(Collected data entries)
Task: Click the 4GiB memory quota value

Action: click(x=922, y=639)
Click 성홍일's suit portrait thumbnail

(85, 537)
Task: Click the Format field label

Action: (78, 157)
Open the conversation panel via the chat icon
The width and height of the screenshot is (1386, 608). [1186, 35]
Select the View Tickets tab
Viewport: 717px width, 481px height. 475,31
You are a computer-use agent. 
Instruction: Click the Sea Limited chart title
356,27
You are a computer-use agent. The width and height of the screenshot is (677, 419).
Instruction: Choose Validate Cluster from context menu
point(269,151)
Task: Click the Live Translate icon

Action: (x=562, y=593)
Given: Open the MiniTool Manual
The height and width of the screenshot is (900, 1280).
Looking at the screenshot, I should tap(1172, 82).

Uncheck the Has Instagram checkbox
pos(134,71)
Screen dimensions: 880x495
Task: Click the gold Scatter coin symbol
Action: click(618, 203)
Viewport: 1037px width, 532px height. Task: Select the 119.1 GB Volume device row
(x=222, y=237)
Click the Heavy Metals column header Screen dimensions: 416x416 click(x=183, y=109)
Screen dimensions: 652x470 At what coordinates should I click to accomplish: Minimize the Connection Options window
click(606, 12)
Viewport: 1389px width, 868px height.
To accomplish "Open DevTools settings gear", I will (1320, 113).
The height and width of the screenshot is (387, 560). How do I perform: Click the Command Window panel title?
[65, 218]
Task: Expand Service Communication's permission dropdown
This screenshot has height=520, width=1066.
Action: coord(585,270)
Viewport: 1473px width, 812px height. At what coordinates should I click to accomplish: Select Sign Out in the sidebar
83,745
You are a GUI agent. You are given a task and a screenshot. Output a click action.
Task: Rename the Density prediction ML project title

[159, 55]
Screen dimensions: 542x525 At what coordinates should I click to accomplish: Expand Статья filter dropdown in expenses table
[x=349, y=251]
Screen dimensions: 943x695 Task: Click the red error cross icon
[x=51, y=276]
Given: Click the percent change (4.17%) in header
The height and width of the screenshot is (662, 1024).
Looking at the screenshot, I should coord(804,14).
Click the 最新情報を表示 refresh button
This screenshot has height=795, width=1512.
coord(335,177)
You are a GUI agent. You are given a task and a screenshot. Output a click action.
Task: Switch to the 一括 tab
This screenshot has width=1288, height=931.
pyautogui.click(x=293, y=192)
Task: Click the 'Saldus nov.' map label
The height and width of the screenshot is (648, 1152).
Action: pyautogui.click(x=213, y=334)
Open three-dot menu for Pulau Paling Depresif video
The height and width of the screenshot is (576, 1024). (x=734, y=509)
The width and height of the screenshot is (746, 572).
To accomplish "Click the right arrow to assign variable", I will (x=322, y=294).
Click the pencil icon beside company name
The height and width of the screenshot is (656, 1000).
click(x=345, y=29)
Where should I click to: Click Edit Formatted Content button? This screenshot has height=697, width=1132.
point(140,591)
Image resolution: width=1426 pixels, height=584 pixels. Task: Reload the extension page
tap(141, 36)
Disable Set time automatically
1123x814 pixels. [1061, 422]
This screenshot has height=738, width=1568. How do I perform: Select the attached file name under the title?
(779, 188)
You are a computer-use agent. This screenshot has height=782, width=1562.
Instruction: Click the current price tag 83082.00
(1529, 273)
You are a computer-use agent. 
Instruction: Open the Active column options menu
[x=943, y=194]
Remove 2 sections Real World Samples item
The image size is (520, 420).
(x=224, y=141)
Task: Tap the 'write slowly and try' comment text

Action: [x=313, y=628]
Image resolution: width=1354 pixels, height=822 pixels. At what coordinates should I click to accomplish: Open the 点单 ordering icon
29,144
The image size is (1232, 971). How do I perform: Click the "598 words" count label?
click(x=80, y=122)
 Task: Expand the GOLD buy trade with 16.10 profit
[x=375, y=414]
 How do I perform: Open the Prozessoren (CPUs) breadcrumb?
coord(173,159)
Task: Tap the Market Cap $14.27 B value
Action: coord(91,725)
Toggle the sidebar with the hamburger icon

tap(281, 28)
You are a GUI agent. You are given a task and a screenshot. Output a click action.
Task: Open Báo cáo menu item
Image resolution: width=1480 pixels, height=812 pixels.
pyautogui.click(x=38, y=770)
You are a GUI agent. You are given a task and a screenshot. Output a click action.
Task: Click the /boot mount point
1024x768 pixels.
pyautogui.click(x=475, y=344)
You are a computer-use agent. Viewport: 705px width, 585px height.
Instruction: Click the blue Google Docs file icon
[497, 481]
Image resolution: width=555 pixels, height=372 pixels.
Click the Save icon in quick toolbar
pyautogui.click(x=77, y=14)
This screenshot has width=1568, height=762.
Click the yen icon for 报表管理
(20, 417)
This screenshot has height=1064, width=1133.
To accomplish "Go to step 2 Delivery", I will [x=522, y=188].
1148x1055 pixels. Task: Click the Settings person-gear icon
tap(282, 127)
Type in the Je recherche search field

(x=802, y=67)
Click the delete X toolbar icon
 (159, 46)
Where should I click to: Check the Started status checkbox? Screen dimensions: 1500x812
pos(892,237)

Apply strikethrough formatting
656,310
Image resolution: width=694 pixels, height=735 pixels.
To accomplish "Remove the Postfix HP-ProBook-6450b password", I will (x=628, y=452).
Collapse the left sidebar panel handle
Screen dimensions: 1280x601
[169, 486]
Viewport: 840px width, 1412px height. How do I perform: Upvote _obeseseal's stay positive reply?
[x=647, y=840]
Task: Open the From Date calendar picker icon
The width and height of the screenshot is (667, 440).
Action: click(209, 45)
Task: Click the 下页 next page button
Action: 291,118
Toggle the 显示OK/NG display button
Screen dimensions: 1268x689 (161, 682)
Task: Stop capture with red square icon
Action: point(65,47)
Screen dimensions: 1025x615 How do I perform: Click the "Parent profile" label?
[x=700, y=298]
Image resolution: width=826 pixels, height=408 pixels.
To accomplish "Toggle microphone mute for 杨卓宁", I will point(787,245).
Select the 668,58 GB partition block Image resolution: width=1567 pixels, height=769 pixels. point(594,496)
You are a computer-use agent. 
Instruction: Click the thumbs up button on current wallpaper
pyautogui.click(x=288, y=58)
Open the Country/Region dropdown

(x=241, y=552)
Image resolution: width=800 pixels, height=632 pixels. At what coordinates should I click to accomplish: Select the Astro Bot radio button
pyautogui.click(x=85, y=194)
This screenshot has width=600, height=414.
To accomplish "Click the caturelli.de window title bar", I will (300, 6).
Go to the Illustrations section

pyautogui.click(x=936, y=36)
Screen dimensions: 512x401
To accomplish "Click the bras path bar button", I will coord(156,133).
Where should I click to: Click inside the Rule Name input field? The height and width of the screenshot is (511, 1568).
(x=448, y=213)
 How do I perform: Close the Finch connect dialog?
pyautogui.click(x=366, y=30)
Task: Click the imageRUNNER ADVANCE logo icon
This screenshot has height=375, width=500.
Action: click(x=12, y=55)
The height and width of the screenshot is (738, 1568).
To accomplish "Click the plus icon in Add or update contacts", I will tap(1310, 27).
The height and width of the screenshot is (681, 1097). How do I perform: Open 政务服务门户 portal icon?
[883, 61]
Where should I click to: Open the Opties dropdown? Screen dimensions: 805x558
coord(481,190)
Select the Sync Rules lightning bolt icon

▸ TASK INSTRUCTIONS
The answer must be the full data, repeated word for word.

▸ OUTPUT FOR THIS EXERCISE
Task: Click the 4GiB memory quota value

Action: click(x=922, y=639)
Click 성홍일's suit portrait thumbnail

(85, 537)
Task: Click the Format field label

Action: (78, 157)
Open the conversation panel via the chat icon
The width and height of the screenshot is (1386, 608). [1186, 35]
Select the View Tickets tab
Viewport: 717px width, 481px height. 475,31
You are a computer-use agent. 
Instruction: Click the Sea Limited chart title
356,27
You are a computer-use agent. The width and height of the screenshot is (677, 419).
Instruction: Choose Validate Cluster from context menu
point(269,151)
Task: Click the Live Translate icon

Action: (x=562, y=593)
Given: Open the MiniTool Manual
The height and width of the screenshot is (900, 1280).
Looking at the screenshot, I should tap(1172, 82).

Uncheck the Has Instagram checkbox
pos(134,71)
Screen dimensions: 880x495
Task: Click the gold Scatter coin symbol
Action: click(618, 203)
Viewport: 1037px width, 532px height. Task: Select the 119.1 GB Volume device row
(x=222, y=237)
Click the Heavy Metals column header Screen dimensions: 416x416 click(x=183, y=109)
Screen dimensions: 652x470 At what coordinates should I click to accomplish: Minimize the Connection Options window
click(606, 12)
Viewport: 1389px width, 868px height.
To accomplish "Open DevTools settings gear", I will (1320, 113).
The height and width of the screenshot is (387, 560). How do I perform: Click the Command Window panel title?
[65, 218]
Task: Expand Service Communication's permission dropdown
This screenshot has height=520, width=1066.
Action: coord(585,270)
Viewport: 1473px width, 812px height. At what coordinates should I click to accomplish: Select Sign Out in the sidebar
83,745
You are a GUI agent. You are given a task and a screenshot. Output a click action.
Task: Rename the Density prediction ML project title

[159, 55]
Screen dimensions: 542x525 At what coordinates should I click to accomplish: Expand Статья filter dropdown in expenses table
[x=349, y=251]
Screen dimensions: 943x695 Task: Click the red error cross icon
[x=51, y=276]
Given: Click the percent change (4.17%) in header
The height and width of the screenshot is (662, 1024).
Looking at the screenshot, I should coord(804,14).
Click the 最新情報を表示 refresh button
This screenshot has height=795, width=1512.
coord(335,177)
You are a GUI agent. You are given a task and a screenshot. Output a click action.
Task: Switch to the 一括 tab
This screenshot has width=1288, height=931.
pyautogui.click(x=293, y=192)
Task: Click the 'Saldus nov.' map label
The height and width of the screenshot is (648, 1152).
Action: pyautogui.click(x=213, y=334)
Open three-dot menu for Pulau Paling Depresif video
The height and width of the screenshot is (576, 1024). (x=734, y=509)
The width and height of the screenshot is (746, 572).
To accomplish "Click the right arrow to assign variable", I will (x=322, y=294).
Click the pencil icon beside company name
The height and width of the screenshot is (656, 1000).
click(x=345, y=29)
Where should I click to: Click Edit Formatted Content button? This screenshot has height=697, width=1132.
point(140,591)
Image resolution: width=1426 pixels, height=584 pixels. Task: Reload the extension page
tap(141, 36)
Disable Set time automatically
1123x814 pixels. [1061, 422]
This screenshot has height=738, width=1568. How do I perform: Select the attached file name under the title?
(779, 188)
You are a computer-use agent. This screenshot has height=782, width=1562.
Instruction: Click the current price tag 83082.00
(1529, 273)
You are a computer-use agent. 
Instruction: Open the Active column options menu
[x=943, y=194]
Remove 2 sections Real World Samples item
The image size is (520, 420).
(x=224, y=141)
Task: Tap the 'write slowly and try' comment text

Action: [x=313, y=628]
Image resolution: width=1354 pixels, height=822 pixels. At what coordinates should I click to accomplish: Open the 点单 ordering icon
29,144
The image size is (1232, 971). How do I perform: Click the "598 words" count label?
click(x=80, y=122)
 Task: Expand the GOLD buy trade with 16.10 profit
[x=375, y=414]
 How do I perform: Open the Prozessoren (CPUs) breadcrumb?
coord(173,159)
Task: Tap the Market Cap $14.27 B value
Action: coord(91,725)
Toggle the sidebar with the hamburger icon

tap(281, 28)
You are a GUI agent. You are given a task and a screenshot. Output a click action.
Task: Open Báo cáo menu item
Image resolution: width=1480 pixels, height=812 pixels.
pyautogui.click(x=38, y=770)
You are a GUI agent. You are given a task and a screenshot. Output a click action.
Task: Click the /boot mount point
1024x768 pixels.
pyautogui.click(x=475, y=344)
You are a computer-use agent. Viewport: 705px width, 585px height.
Instruction: Click the blue Google Docs file icon
[497, 481]
Image resolution: width=555 pixels, height=372 pixels.
Click the Save icon in quick toolbar
pyautogui.click(x=77, y=14)
This screenshot has width=1568, height=762.
Click the yen icon for 报表管理
(20, 417)
This screenshot has height=1064, width=1133.
To accomplish "Go to step 2 Delivery", I will [x=522, y=188].
1148x1055 pixels. Task: Click the Settings person-gear icon
tap(282, 127)
Type in the Je recherche search field

(x=802, y=67)
Click the delete X toolbar icon
 (159, 46)
Where should I click to: Check the Started status checkbox? Screen dimensions: 1500x812
pos(892,237)

Apply strikethrough formatting
656,310
Image resolution: width=694 pixels, height=735 pixels.
To accomplish "Remove the Postfix HP-ProBook-6450b password", I will (x=628, y=452).
Collapse the left sidebar panel handle
Screen dimensions: 1280x601
[169, 486]
Viewport: 840px width, 1412px height. How do I perform: Upvote _obeseseal's stay positive reply?
[x=647, y=840]
Task: Open the From Date calendar picker icon
The width and height of the screenshot is (667, 440).
Action: click(209, 45)
Task: Click the 下页 next page button
Action: 291,118
Toggle the 显示OK/NG display button
Screen dimensions: 1268x689 (161, 682)
Task: Stop capture with red square icon
Action: point(65,47)
Screen dimensions: 1025x615 How do I perform: Click the "Parent profile" label?
[x=700, y=298]
Image resolution: width=826 pixels, height=408 pixels.
To accomplish "Toggle microphone mute for 杨卓宁", I will point(787,245).
Select the 668,58 GB partition block Image resolution: width=1567 pixels, height=769 pixels. point(594,496)
You are a computer-use agent. 
Instruction: Click the thumbs up button on current wallpaper
pyautogui.click(x=288, y=58)
Open the Country/Region dropdown

(x=241, y=552)
Image resolution: width=800 pixels, height=632 pixels. At what coordinates should I click to accomplish: Select the Astro Bot radio button
pyautogui.click(x=85, y=194)
This screenshot has width=600, height=414.
To accomplish "Click the caturelli.de window title bar", I will (300, 6).
Go to the Illustrations section

pyautogui.click(x=936, y=36)
Screen dimensions: 512x401
To accomplish "Click the bras path bar button", I will coord(156,133).
Where should I click to: Click inside the Rule Name input field? The height and width of the screenshot is (511, 1568).
(x=448, y=213)
 How do I perform: Close the Finch connect dialog?
pyautogui.click(x=366, y=30)
Task: Click the imageRUNNER ADVANCE logo icon
This screenshot has height=375, width=500.
Action: click(x=12, y=55)
The height and width of the screenshot is (738, 1568).
To accomplish "Click the plus icon in Add or update contacts", I will tap(1310, 27).
The height and width of the screenshot is (681, 1097). How do I perform: Open 政务服务门户 portal icon?
[883, 61]
Where should I click to: Open the Opties dropdown? Screen dimensions: 805x558
coord(481,190)
Select the Sync Rules lightning bolt icon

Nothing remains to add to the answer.